▸ 課題: 後に示す抜粋文で「」に囲まれている部分を、出てくる順にすべて、かぎかっこごと書き出せ。

╭─ 抜粋文

このコーナーの趣旨は「彼は広島と長崎両方で被爆した。しかし生き残って93歳まで生きた。彼は世界一アンラッキーな男なのか?それとも世界一ラッキーな男なのか? (このコップは半分空っぽなのか、それとも半分満たされているのか、という話に似ている)」というものだ。

笑いが起きているのは主に「広島では被爆の翌日にはもう電車が走ってたんだ!これが英国の鉄道なら...」というような相当脱線したあたりで、それはTV番組というメディアの特性と、どんな話でも段落毎にいちいちオチをつけないと気が済まない英米人ならではの話し方のスタイルからくる宿命だろう。
その場に居ない人の話題で盛り上がっているにしては十分敬意が払われていると感じるし、被爆体験を軽視しているとか侮辱しているとかいったふうにはとても感じられない。


有名人が軽い気持で「いい天気ですね」と言うと「雨が降らなくて困っている農業の人の身にもなれ」と怒られ、「子供はまだ欲しくありません」とでも言おうものなら「不妊症の人の気持を考えろ」と苦情が殺到する、という話がある。

╰─
╭─ データ

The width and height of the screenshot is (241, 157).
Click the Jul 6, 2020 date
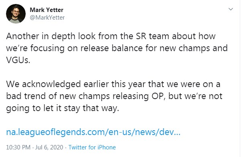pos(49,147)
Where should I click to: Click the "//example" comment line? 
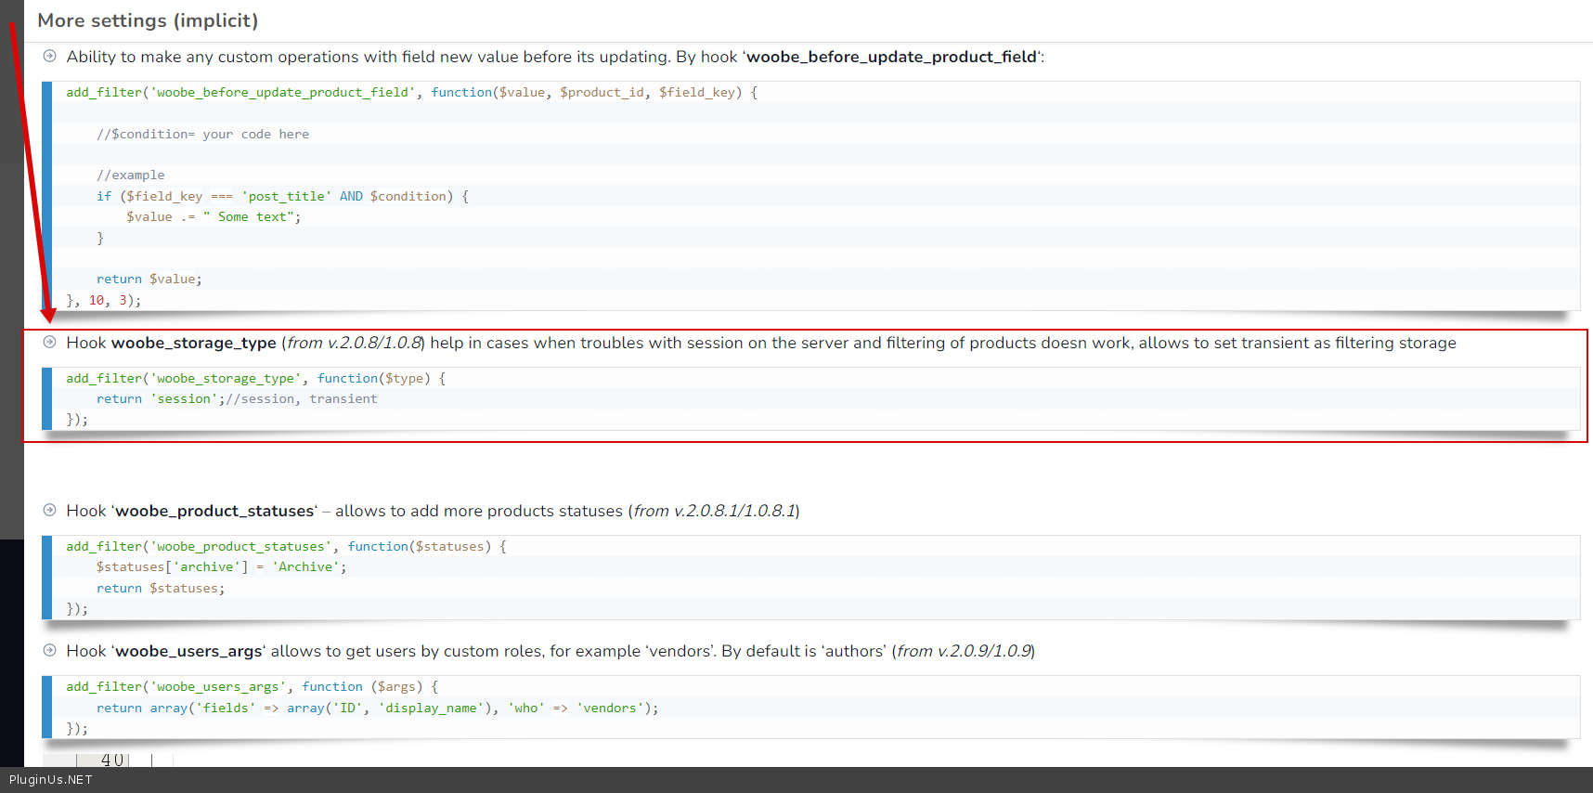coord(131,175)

╰─
╭─ データ

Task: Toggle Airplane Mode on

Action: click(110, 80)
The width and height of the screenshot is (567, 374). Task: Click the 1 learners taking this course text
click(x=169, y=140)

╰─

▸ 解答例:
「彼は広島と長崎両方で被爆した。しかし生き残って93歳まで生きた。彼は世界一アンラッキーな男なのか?それとも世界一ラッキーな男なのか? (このコップは半分空っぽなのか、それとも半分満たされているのか、という話に似ている)」
「広島では被爆の翌日にはもう電車が走ってたんだ!これが英国の鉄道なら...」
「いい天気ですね」
「雨が降らなくて困っている農業の人の身にもなれ」
「子供はまだ欲しくありません」
「不妊症の人の気持を考えろ」